# [Problem description]
Reproduce the complete set of records, exactly as they appear.

# [Listed records]
════════
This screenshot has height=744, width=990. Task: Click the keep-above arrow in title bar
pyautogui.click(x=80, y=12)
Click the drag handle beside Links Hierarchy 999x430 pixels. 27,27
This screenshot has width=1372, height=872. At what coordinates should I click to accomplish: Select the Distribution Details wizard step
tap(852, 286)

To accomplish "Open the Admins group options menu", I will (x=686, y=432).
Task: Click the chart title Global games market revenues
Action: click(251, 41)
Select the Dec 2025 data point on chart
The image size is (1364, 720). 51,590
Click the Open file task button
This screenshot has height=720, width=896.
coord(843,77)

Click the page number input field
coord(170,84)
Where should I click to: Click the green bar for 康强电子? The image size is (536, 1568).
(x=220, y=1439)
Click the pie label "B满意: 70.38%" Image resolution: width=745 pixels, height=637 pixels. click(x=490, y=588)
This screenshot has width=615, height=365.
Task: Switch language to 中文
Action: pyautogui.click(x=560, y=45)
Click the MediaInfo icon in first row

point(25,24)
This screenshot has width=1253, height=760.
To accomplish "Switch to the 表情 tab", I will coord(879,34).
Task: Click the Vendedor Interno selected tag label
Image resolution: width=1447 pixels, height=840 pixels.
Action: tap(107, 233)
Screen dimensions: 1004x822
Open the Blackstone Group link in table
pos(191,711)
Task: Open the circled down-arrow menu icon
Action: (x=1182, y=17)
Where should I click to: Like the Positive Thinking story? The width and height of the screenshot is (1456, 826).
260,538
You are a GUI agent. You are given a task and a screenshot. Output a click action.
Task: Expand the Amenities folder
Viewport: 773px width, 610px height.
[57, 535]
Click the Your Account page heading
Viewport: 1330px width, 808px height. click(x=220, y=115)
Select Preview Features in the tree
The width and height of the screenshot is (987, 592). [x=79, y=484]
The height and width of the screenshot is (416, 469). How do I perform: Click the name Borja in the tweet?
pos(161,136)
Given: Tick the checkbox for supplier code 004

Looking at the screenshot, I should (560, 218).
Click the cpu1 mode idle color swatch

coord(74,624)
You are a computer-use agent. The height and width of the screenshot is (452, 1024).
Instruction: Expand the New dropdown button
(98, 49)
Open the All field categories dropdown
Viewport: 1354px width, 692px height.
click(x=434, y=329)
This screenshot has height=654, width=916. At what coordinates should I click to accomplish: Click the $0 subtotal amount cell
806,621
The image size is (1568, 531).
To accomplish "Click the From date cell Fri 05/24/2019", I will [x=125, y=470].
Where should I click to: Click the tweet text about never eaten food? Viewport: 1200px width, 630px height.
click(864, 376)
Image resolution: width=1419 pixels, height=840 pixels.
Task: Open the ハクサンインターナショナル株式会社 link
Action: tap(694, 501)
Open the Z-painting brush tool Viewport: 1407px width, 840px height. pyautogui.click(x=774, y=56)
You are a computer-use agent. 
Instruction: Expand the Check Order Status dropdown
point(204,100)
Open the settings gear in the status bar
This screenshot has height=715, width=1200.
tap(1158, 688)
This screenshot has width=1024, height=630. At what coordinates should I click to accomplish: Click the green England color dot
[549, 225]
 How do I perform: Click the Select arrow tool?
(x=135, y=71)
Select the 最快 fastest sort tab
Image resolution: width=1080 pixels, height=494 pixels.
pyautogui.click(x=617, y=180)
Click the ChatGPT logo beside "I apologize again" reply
════════
# [Output for this exercise]
This screenshot has height=744, width=990. Task: Click the keep-above arrow in title bar
pyautogui.click(x=80, y=12)
Click the drag handle beside Links Hierarchy 999x430 pixels. 27,27
This screenshot has width=1372, height=872. At what coordinates should I click to accomplish: Select the Distribution Details wizard step
tap(852, 286)

To accomplish "Open the Admins group options menu", I will (x=686, y=432).
Task: Click the chart title Global games market revenues
Action: click(251, 41)
Select the Dec 2025 data point on chart
The image size is (1364, 720). 51,590
Click the Open file task button
This screenshot has height=720, width=896.
coord(843,77)

Click the page number input field
coord(170,84)
Where should I click to: Click the green bar for 康强电子? The image size is (536, 1568).
(x=220, y=1439)
Click the pie label "B满意: 70.38%" Image resolution: width=745 pixels, height=637 pixels. click(x=490, y=588)
This screenshot has width=615, height=365.
Task: Switch language to 中文
Action: pyautogui.click(x=560, y=45)
Click the MediaInfo icon in first row

point(25,24)
This screenshot has width=1253, height=760.
To accomplish "Switch to the 表情 tab", I will coord(879,34).
Task: Click the Vendedor Interno selected tag label
Image resolution: width=1447 pixels, height=840 pixels.
Action: tap(107, 233)
Screen dimensions: 1004x822
Open the Blackstone Group link in table
pos(191,711)
Task: Open the circled down-arrow menu icon
Action: (x=1182, y=17)
Where should I click to: Like the Positive Thinking story? The width and height of the screenshot is (1456, 826).
260,538
You are a GUI agent. You are given a task and a screenshot. Output a click action.
Task: Expand the Amenities folder
Viewport: 773px width, 610px height.
[57, 535]
Click the Your Account page heading
Viewport: 1330px width, 808px height. click(x=220, y=115)
Select Preview Features in the tree
The width and height of the screenshot is (987, 592). [x=79, y=484]
The height and width of the screenshot is (416, 469). How do I perform: Click the name Borja in the tweet?
pos(161,136)
Given: Tick the checkbox for supplier code 004

Looking at the screenshot, I should (560, 218).
Click the cpu1 mode idle color swatch

coord(74,624)
You are a computer-use agent. The height and width of the screenshot is (452, 1024).
Instruction: Expand the New dropdown button
(98, 49)
Open the All field categories dropdown
Viewport: 1354px width, 692px height.
click(x=434, y=329)
This screenshot has height=654, width=916. At what coordinates should I click to accomplish: Click the $0 subtotal amount cell
806,621
The image size is (1568, 531).
To accomplish "Click the From date cell Fri 05/24/2019", I will [x=125, y=470].
Where should I click to: Click the tweet text about never eaten food? Viewport: 1200px width, 630px height.
click(864, 376)
Image resolution: width=1419 pixels, height=840 pixels.
Task: Open the ハクサンインターナショナル株式会社 link
Action: tap(694, 501)
Open the Z-painting brush tool Viewport: 1407px width, 840px height. pyautogui.click(x=774, y=56)
You are a computer-use agent. 
Instruction: Expand the Check Order Status dropdown
point(204,100)
Open the settings gear in the status bar
This screenshot has height=715, width=1200.
tap(1158, 688)
This screenshot has width=1024, height=630. At what coordinates should I click to accomplish: Click the green England color dot
[549, 225]
 How do I perform: Click the Select arrow tool?
(x=135, y=71)
Select the 最快 fastest sort tab
Image resolution: width=1080 pixels, height=494 pixels.
pyautogui.click(x=617, y=180)
Click the ChatGPT logo beside "I apologize again" reply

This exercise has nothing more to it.